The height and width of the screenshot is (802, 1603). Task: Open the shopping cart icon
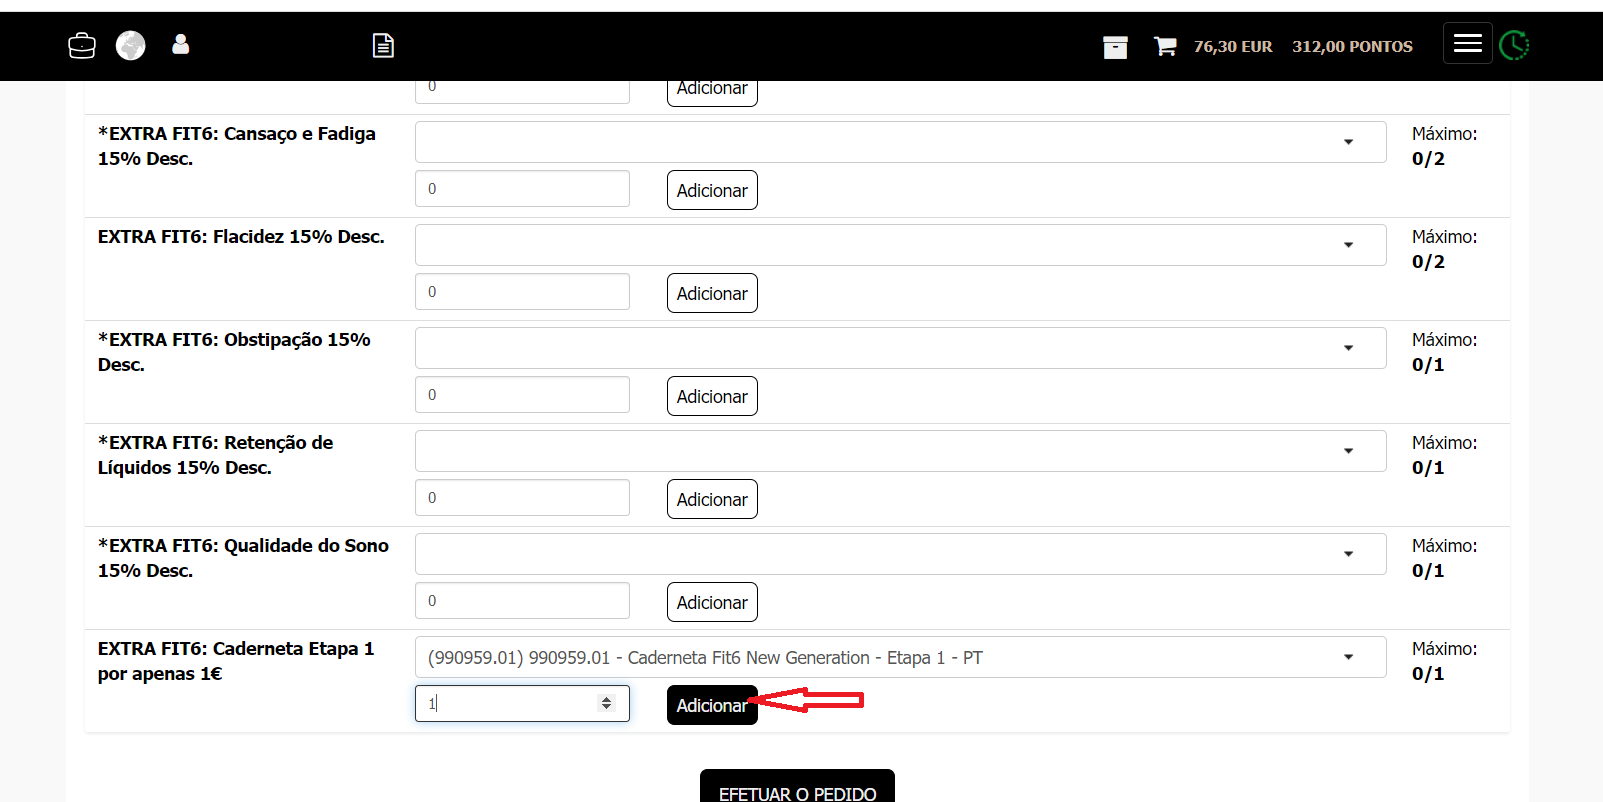(x=1164, y=46)
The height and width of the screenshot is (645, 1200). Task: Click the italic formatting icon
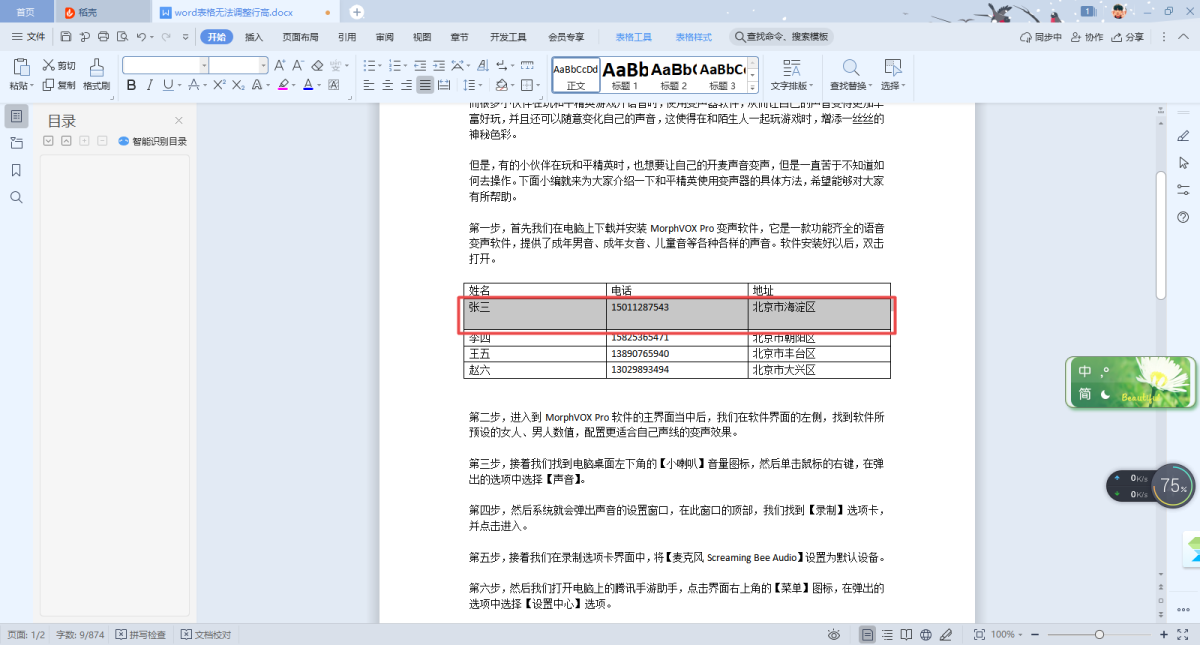[149, 86]
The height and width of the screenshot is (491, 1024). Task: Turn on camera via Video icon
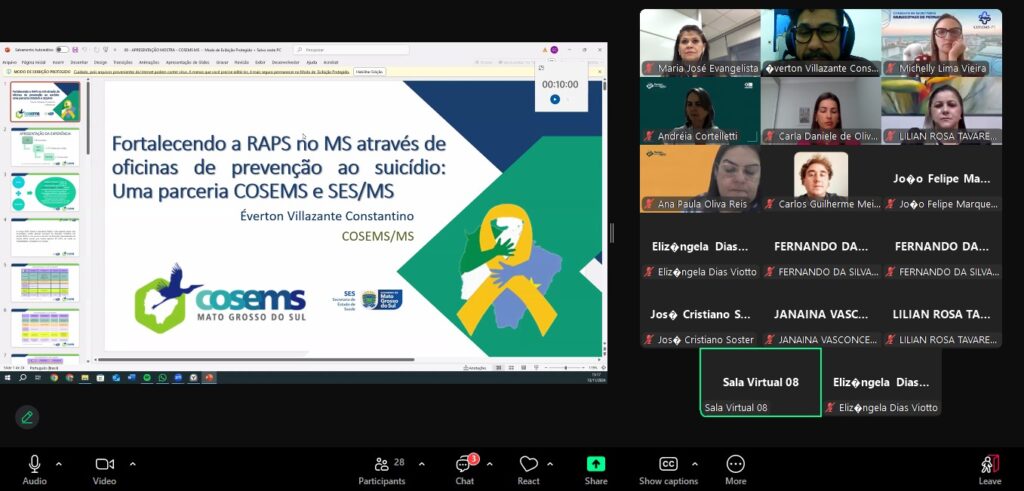tap(104, 464)
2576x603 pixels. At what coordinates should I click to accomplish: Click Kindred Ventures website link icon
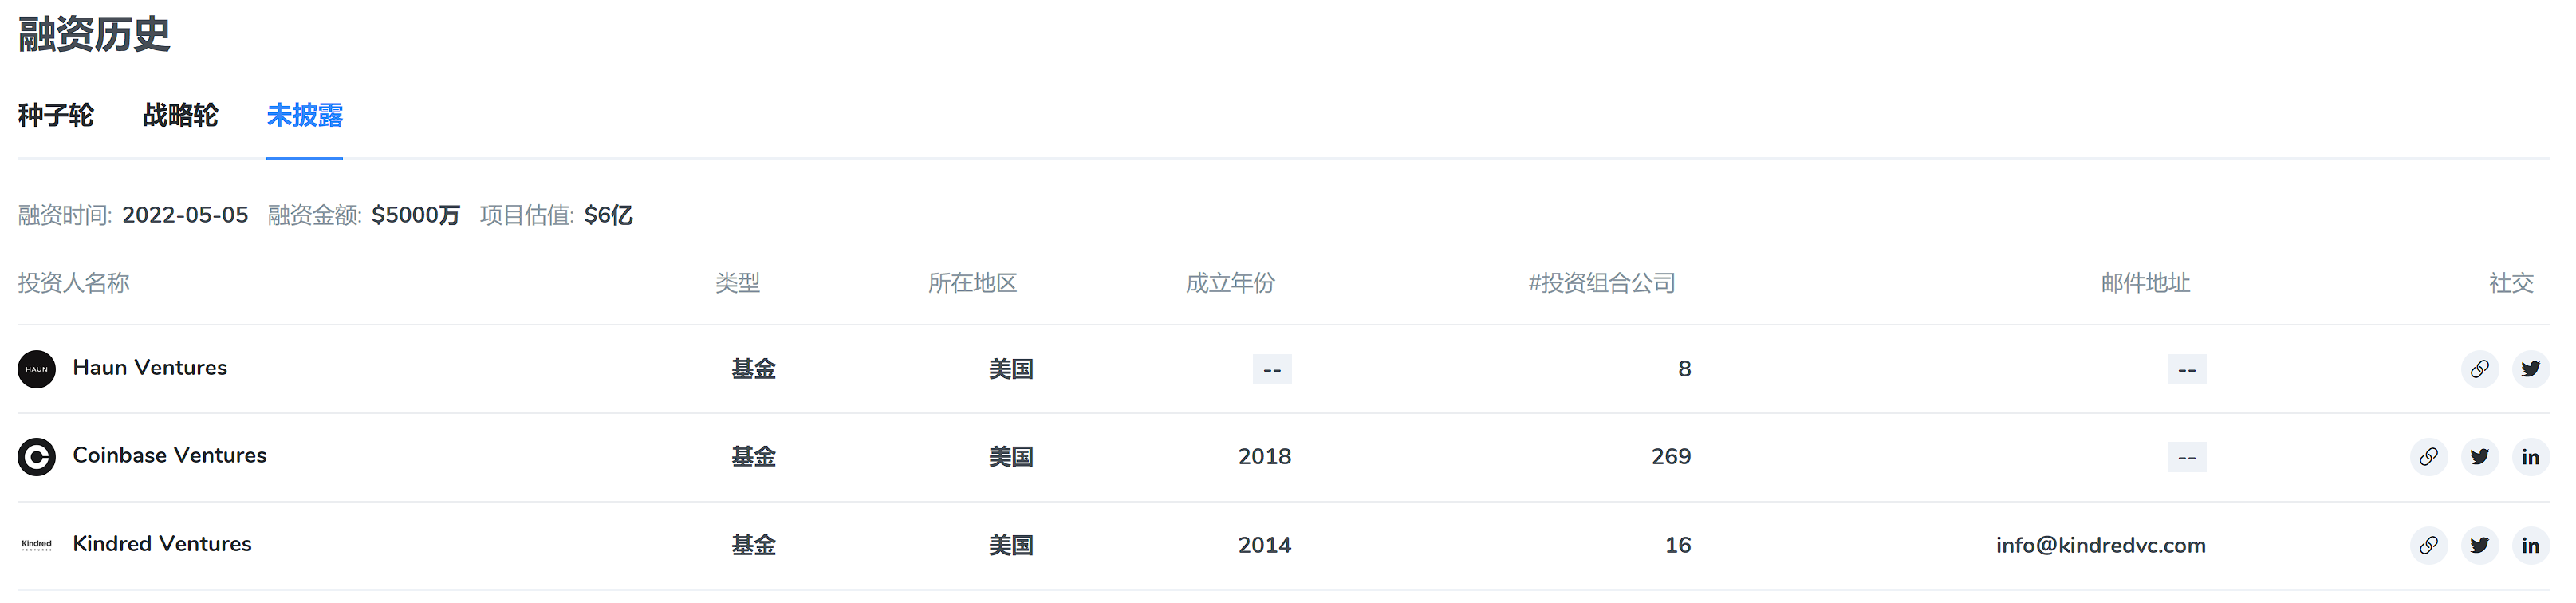coord(2428,545)
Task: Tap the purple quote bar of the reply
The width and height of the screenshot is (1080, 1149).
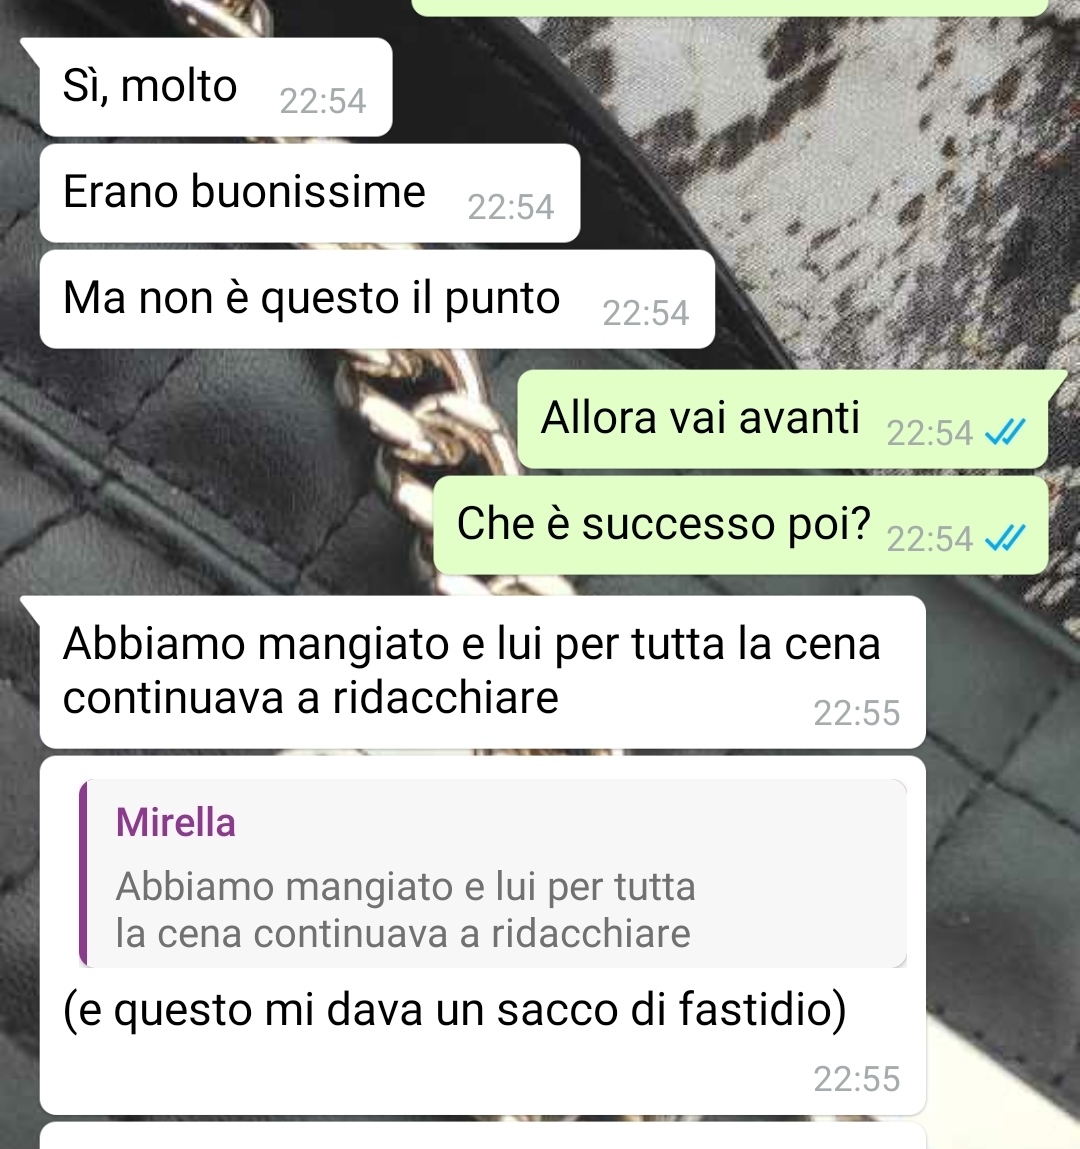Action: tap(84, 873)
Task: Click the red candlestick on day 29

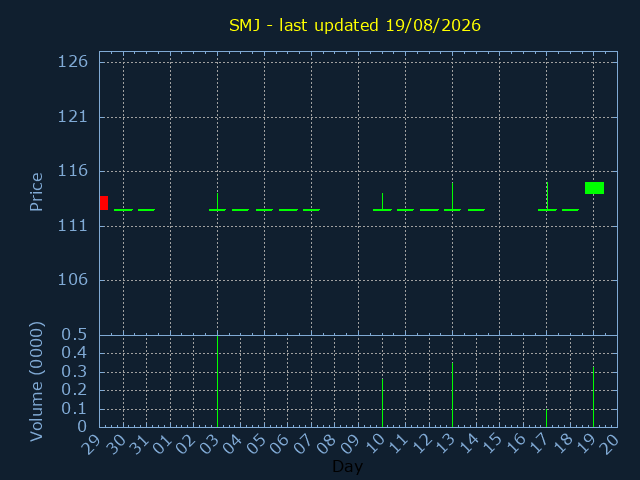Action: (104, 203)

#####

Activity: Set down all the entries above verbatim, and include none of the pictures.

Task solution:
The height and width of the screenshot is (802, 1603). Task: Open the shopping cart icon
(x=1164, y=46)
The height and width of the screenshot is (645, 1200). Task: Click the italic formatting icon
[149, 86]
The height and width of the screenshot is (491, 1024). Task: Turn on camera via Video icon
tap(104, 464)
2576x603 pixels. At what coordinates should I click to accomplish: Click Kindred Ventures website link icon
coord(2428,545)
Task: Tap the purple quote bar of the reply
The width and height of the screenshot is (1080, 1149).
Action: tap(84, 873)
Task: Click the red candlestick on day 29

Action: (104, 203)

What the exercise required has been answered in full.